Lie With Me. Sabine Durrant

Author: Sabine Durrant
ISBN: 9781473608344
Publication date: 26 Jul 2016
Page count: 352
Imprint: Mulholland Books
Source: Hachette Australia
Publishers Summary
5 STARS
A rich widow. A Greek island paradise. A missing teenage girl...the past comes back to haunt a group of carefree holidaymakers in the new, brilliantly tense psychological thriller by Sabine Durrant.

"The truth is, we all tell lies... take a deep breath and get ready for the most twisty, tense and unsettling book of the summer.
It starts with a lie. The kind we've all told - to a former acquaintance we can't quite place but still, for some reason, feel the need to impress. The story of our life, embellished for the benefit of the happily married lawyer with the kids and the lovely home.
And the next thing you know, you're having dinner at their house, and accepting an invitation to join them on holiday - swept up in their perfect life, the kind you always dreamed of...
Which turns out to be less than perfect. But by the time you're trapped and sweating in the relentless Greek sun, burning to escape the tension all around you - by the time you start to realise that, however painful the truth might be, it's the lies that cause the real damage...
... well, by then, it could just be too late."
Review

This is one of the most intriguing, surprising and unusual tales that I have read in a long, long time; there is no hero, no obvious crime and there are no clearly identified goodies or baddies. Yet the prologue makes it clear that something very, very bad has happened.

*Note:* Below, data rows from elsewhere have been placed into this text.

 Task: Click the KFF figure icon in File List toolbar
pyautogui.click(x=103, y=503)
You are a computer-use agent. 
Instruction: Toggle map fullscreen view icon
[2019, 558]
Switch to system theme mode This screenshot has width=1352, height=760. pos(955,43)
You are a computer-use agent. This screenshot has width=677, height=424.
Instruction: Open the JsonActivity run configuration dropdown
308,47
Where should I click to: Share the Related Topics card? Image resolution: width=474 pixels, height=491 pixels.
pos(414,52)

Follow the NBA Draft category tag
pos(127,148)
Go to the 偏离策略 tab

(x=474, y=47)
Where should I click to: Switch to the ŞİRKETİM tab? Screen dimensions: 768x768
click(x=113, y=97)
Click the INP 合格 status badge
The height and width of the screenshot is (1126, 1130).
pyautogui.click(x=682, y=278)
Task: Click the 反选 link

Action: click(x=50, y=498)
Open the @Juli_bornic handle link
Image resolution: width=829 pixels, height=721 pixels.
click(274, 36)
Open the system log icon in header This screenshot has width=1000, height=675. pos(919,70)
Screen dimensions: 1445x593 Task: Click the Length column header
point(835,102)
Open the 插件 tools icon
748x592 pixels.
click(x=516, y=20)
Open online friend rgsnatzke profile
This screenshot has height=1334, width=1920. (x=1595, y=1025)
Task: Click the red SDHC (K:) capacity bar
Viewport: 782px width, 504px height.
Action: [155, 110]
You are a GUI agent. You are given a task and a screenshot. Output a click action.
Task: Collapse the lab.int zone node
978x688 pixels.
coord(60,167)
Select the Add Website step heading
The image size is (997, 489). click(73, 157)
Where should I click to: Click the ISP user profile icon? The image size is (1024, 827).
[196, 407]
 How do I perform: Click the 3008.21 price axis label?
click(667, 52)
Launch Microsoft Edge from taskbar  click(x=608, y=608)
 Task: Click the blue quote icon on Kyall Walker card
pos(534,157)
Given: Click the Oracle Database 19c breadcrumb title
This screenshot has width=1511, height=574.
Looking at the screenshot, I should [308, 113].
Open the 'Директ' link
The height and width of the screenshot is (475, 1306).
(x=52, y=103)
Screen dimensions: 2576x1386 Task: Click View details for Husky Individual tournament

The narrator, Paul Morris lives his life with the arrogance and vulgarity of a Hoorah Henry who has never grown up. Despite his humble beginnings, winning a bursary to an elite school and then a Cambridge education allowed him to mix with the more privileged,  the icing on his social climbing cake was his best selling book published during his final year at Cambridge. He once lived the high life, but, not able to repeat his literary success, he maintains the illusion of being a prospering man about town with the help of smoke and mirrors - he tells lies.

He beguiles people with superficial charm, he lies outrageously to fulfil his huge sense of entitlement. He lives off the handouts of others as much as possible and, such is his conceit, he fails to see that his 42 year old self is no longer attractive to those young girls he continues to pursue. 
House sitting for a friend had given him a prestigious address but now even that is coming to an end, the owner was coming home. Paul is faced with the (to him) demeaning prospect of having to go and live with his mother in her very humble home.

He bumps into a fellow Cambridge student, Andrew, who invites him to dinner. Paul accepts, he attends the dinner party and meets Alice. Alice is a middle aged widow with teenaged children and, according to her friends, she is something of a saint. She is a lawyer working on behalf of the underprivileged, she seems to do good everywhere, she even heads the ten year campaign to find out what has happened to Jasmine, a girl who disappeared on the island of Pyros whilst Alice and her friends were staying there in her holiday home. 
Alice has reminded Paul that they had met before, on Pyros, the night that Jasmine went missing. Pauls’ memory of that night are hazy and vague because he was so drunk. He becomes interested in pursuing Alice when he discovers that Phoebe, her teenaged daughter, is soon to leave home. Paul decides to manipulate Alice in to allowing him to eventually move in to her house.
He manages to inveigle Alice in to a relationship and has no scruples about taking advantage of her home and her largesse, all the while concealing from her the truth of his impoverished life and failed career.

Paul manages to get himself included on the annual Pyros holiday along with Andrew and his family, but he can't afford the same flight, a fact his pride won’t allow him to admit to Alice and so he pretends to have an important meeting with his publisher to cover for his delayed arrival. 

Yes, he is an awful man, selfish and horrible, and yet, now and then the author allows a glimpse of a redeeming factor.

This “pre holiday” part of the book does lag a little, but it is the slow burning fuse before the action. Once they are all together on Pyros the tension builds towards an explosive, shocking and totally unexpected ending, one that you will find yourself thinking about long after putting down the book.
This was a truly satisfying read.

Thanks to Hachette Australia for providing a copy of the book in return for an unbiased review.